* Start *

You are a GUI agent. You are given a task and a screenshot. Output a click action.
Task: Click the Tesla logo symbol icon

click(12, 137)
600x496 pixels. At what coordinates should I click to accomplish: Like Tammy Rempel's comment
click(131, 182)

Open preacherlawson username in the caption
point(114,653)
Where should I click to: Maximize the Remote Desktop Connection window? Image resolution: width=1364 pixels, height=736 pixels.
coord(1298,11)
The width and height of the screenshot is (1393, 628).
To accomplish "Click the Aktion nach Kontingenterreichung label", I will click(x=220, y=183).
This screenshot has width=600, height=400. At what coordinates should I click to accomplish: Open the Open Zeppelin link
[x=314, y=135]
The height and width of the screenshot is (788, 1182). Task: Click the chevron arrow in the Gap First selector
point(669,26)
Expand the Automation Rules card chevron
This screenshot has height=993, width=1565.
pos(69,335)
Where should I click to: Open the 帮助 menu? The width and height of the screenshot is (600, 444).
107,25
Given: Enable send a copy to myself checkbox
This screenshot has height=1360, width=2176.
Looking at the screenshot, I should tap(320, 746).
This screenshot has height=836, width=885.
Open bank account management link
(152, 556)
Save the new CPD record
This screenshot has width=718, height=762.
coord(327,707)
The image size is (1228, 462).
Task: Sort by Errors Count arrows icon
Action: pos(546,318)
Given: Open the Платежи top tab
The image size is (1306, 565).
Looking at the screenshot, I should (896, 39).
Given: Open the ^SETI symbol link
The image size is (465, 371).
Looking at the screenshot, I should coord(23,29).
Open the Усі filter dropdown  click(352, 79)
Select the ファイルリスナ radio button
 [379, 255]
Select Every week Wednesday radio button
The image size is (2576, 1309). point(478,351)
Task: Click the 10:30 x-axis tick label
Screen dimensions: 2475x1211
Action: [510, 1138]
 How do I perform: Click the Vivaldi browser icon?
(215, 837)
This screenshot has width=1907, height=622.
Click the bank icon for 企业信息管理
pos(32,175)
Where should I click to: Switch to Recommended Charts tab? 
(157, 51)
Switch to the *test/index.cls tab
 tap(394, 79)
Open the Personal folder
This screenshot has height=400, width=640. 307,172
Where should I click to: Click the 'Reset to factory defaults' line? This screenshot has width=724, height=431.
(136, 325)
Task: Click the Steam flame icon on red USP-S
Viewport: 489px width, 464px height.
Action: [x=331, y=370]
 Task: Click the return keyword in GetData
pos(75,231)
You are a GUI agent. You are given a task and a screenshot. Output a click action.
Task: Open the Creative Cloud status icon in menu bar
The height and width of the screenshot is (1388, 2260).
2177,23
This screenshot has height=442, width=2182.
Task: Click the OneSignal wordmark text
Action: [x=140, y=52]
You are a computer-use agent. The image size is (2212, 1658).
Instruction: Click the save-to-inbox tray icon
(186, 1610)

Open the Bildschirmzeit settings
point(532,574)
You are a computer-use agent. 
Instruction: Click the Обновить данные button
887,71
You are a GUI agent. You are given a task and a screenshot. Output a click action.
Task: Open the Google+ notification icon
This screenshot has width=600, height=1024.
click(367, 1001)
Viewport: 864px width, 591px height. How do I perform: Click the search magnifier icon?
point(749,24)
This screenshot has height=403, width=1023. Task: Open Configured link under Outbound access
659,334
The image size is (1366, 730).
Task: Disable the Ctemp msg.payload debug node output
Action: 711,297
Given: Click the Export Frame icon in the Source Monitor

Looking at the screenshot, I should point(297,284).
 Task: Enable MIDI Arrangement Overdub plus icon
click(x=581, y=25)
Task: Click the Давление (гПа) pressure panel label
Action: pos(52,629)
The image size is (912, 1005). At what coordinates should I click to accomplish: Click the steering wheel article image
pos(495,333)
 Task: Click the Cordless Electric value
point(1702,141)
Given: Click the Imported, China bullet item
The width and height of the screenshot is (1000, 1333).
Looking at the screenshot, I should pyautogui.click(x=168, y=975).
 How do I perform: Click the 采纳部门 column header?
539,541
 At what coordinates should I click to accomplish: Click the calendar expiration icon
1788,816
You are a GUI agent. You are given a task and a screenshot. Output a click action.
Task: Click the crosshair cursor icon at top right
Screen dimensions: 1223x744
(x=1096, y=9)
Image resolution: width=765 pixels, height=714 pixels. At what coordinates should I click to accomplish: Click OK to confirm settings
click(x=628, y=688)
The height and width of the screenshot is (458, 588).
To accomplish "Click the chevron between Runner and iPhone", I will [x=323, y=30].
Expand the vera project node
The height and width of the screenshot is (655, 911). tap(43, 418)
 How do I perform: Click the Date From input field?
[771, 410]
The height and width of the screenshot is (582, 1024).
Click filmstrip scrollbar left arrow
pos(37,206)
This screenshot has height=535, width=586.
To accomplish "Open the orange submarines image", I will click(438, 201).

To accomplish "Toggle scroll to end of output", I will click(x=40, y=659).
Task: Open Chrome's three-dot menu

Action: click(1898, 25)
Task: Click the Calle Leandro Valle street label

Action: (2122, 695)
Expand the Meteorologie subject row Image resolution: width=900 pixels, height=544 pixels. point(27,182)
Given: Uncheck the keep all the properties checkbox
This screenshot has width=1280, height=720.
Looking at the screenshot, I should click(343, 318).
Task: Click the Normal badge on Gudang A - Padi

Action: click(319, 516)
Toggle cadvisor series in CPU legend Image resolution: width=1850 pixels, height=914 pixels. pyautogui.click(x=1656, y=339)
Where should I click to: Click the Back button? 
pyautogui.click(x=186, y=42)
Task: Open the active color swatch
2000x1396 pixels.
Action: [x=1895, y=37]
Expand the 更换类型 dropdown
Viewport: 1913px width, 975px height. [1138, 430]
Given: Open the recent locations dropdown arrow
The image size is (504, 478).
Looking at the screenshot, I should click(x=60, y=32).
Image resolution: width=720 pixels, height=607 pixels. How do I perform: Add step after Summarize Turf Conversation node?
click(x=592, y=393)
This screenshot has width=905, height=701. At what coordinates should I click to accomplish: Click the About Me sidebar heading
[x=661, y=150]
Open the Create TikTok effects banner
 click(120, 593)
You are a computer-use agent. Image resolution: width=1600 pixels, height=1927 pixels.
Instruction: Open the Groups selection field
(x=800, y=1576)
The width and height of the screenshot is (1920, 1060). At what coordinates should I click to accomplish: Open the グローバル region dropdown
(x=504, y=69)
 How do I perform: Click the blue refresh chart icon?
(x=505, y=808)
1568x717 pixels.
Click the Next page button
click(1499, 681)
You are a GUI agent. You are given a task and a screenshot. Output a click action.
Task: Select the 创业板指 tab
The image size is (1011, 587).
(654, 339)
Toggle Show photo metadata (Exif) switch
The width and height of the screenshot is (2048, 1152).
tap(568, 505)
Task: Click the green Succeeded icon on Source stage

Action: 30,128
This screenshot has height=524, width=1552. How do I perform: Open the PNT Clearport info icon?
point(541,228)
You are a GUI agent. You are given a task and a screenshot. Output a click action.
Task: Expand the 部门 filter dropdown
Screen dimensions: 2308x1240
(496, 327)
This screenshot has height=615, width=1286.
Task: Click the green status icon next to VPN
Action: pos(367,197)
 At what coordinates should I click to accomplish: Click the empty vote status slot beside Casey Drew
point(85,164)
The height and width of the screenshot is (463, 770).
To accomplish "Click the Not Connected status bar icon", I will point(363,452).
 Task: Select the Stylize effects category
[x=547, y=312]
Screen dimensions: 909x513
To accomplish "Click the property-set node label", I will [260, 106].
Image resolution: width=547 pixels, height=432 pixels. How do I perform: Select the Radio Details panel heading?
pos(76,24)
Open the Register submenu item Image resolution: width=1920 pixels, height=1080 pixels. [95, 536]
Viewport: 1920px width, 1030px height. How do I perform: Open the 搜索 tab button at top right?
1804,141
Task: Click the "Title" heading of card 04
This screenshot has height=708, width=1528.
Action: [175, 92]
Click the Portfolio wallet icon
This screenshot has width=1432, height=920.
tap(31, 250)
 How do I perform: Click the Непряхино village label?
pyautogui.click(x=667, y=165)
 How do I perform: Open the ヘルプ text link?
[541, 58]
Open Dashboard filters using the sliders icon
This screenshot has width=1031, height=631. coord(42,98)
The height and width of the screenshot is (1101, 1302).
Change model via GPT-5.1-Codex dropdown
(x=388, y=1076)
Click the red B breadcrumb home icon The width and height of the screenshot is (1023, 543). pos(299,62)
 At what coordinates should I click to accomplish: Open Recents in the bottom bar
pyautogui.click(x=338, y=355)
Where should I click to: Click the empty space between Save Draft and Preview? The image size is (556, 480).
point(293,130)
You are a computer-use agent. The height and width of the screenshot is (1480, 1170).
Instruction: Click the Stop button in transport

* End *

Task goal: Copy the material from the line that has "beside Casey Drew" through the line that has "Action: [175, 92]". Substitute "Distort" for "Stylize" and change nothing else.

Output of the exercise:
 At what coordinates should I click to accomplish: Click the empty vote status slot beside Casey Drew
point(85,164)
The height and width of the screenshot is (463, 770).
To accomplish "Click the Not Connected status bar icon", I will point(363,452).
 Task: Select the Distort effects category
[x=547, y=312]
Screen dimensions: 909x513
To accomplish "Click the property-set node label", I will [260, 106].
Image resolution: width=547 pixels, height=432 pixels. How do I perform: Select the Radio Details panel heading?
pos(76,24)
Open the Register submenu item Image resolution: width=1920 pixels, height=1080 pixels. [95, 536]
Viewport: 1920px width, 1030px height. How do I perform: Open the 搜索 tab button at top right?
1804,141
Task: Click the "Title" heading of card 04
This screenshot has height=708, width=1528.
Action: [175, 92]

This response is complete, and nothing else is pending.